Suzanne Conboy-Hill
‘Now you’ll come in at night,’ Joe told Roscoe, the big, orange, cantankerous-looking tabby he was trying to stuff into a carrier. Not flippin’ likely, said Roscoe, although of course he didn’t because he was a cat. Instead, he arched his back, flipped his bottom over Joe’s arm, and catapulted himself onto the dresser, the top of which was crammed with Joe’s mother’s precious ornaments. He skipped across the figurine with the peach crinoline and skidded the china egg full of earrings and little gold studs into the framed picture of Joe’s mother smiling at the glazed face of someone who looked like Des O’Connor.
Joe jumped up and flung a grab at Roscoe, who leaped over the back of the dresser, taking two pot mice and a fancy glass decanter down with him.
‘Ruddy cat!’ Joe had already made three attempts to bung Roscoe into the container, but it was still far fewer than it had taken Cats’ Protection when they had tried to prise him away from PreciousPersians.co.uk. Their owner had already seen a number of unsalable progeny following his randy incursions. Roscoe had been in and out of their carriers so many times, that his ‘rescue’ name was a no-brainer.
‘This is Houdini,’ the Cats’ Protection lady had said, showing Joe into a double-doored pen at the bottom of her garden in High Salvington. ‘And he’s a handful.’ Houdini cast a baleful eye at Joe. ‘Breaks out of everywhere.’ Houdini extended a paw towards the chicken wire, and half-lidded his gaze. ‘Breaks into places as well. He stole two Felix pouches and a pair of knickers one time.’ It seemed Houdini’s rap sheet was extensive, and the perp closed both eyes with a what can I say? sort of look about him.
‘You should get him chipped; we’ll give you a voucher.’
‘No need, I have a friend who’s a vet, he’ll do it.’ Joe had never actually asked if Tom was a vet but he worked at the vet college so he most likely was, right? Whatever; he’d know someone who knew someone. Joe peered at the large orange backside filling the grille of the lock-down that was Houdini’s ride home. ‘Right then, we’re off. Wish me luck!’
So, now here they were, Joe grappling with an armful of renamed, hacked off cat, and said hacked off renamed cat kicking up a storm behind Joe’s mother’s dresser, in amongst the broken knickknacks he’d contrived to get down there.
‘It’s not an option!’ Joe hefted a pile of old books into one end of the gap between the wall and the dresser. But before he could get to the other end, Roscoe shot out like a cork from a bottle of well-shaken bubbly and flew straight up the curtains. Joe made a lunging grab and Roscoe relocated, twinkle-toed along the top of the pelmet and then tipped himself, like a long sinuous slinky, down the edge of the window frame – straight into the laundry basket.
‘Gotcha!’ Joe had never moved so fast. Risking life, limb and, at the very least, tetanus, he leaped on the basket, scooped out the yowling bundle of affront, and stuffed him into the carrier, still wearing the mohair mix cardigan Joe’s mother had folded carefully into the basket for hand washing. They were off.

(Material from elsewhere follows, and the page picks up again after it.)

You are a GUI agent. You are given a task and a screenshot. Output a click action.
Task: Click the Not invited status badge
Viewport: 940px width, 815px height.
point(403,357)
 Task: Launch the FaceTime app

‘So, want to see how it works?’ said Tom, trigger finger itching over the button marked ‘ON’. ‘Look in the yard.’ His mouth curled up at the edges, like a schoolboy who just found a sticky, half sucked toffee in his pocket. ‘Go on, look!’ He thumbed the button. Every cat in the yard came to a halt. Roscoe, in his carrier, stood suddenly to attention and yowled through the hatch. Every cat; black, white, tabby, long, tall, boxy, scruffy, velvety, long haired, and bald, turned as one towards its own pen. Long legs, short stubby legs, legs with plumes, frills, and pantaloons, and legs like chicken drumsticks, began to march – left right left right left – right into the pens, and with a SWOOOSH, all the doors closed behind them.

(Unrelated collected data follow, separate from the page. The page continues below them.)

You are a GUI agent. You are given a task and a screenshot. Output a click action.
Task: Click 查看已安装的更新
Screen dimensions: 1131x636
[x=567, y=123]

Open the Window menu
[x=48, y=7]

‘See? All home and dry and not running amok in the streets, caterwauling the neighbours to distraction!’ Tom waved his arm in a wide flourish, like a magician after a trick. ‘Now, let’s get Roscoe’s GPS fixed up and loaded with his safe routes.’ Tom unhooked the lid of the carrier. He reached in with a green razor and shaved a tiny patch from the back of Roscoe’s neck. Then, with hands flying like a prestidigitator, he blobbed on a speck of his special glue, plinked a minute chip on top, hummed a hair dryer over the spot, and snapped the lid back on. ‘Chipped!’ he announced. ‘Just the programming now …’
Roscoe growled. If cats could be not amused, Roscoe was not amused. He sizzled a low hiss.
Joe’s mouth flapped open, like a cat flap, his mind sniggered. He tried to close it and failed.
Tom was beaming like all his summers had come at once. He poked at his iPad and swiped some stuff across the screen. ‘There you go, first working prototype of the Tom Tom-Tom! Satisfaction guaranteed!’
Roscoe extended a lazy leg. He begged to differ. He was, after all, Houdini of High Salvington.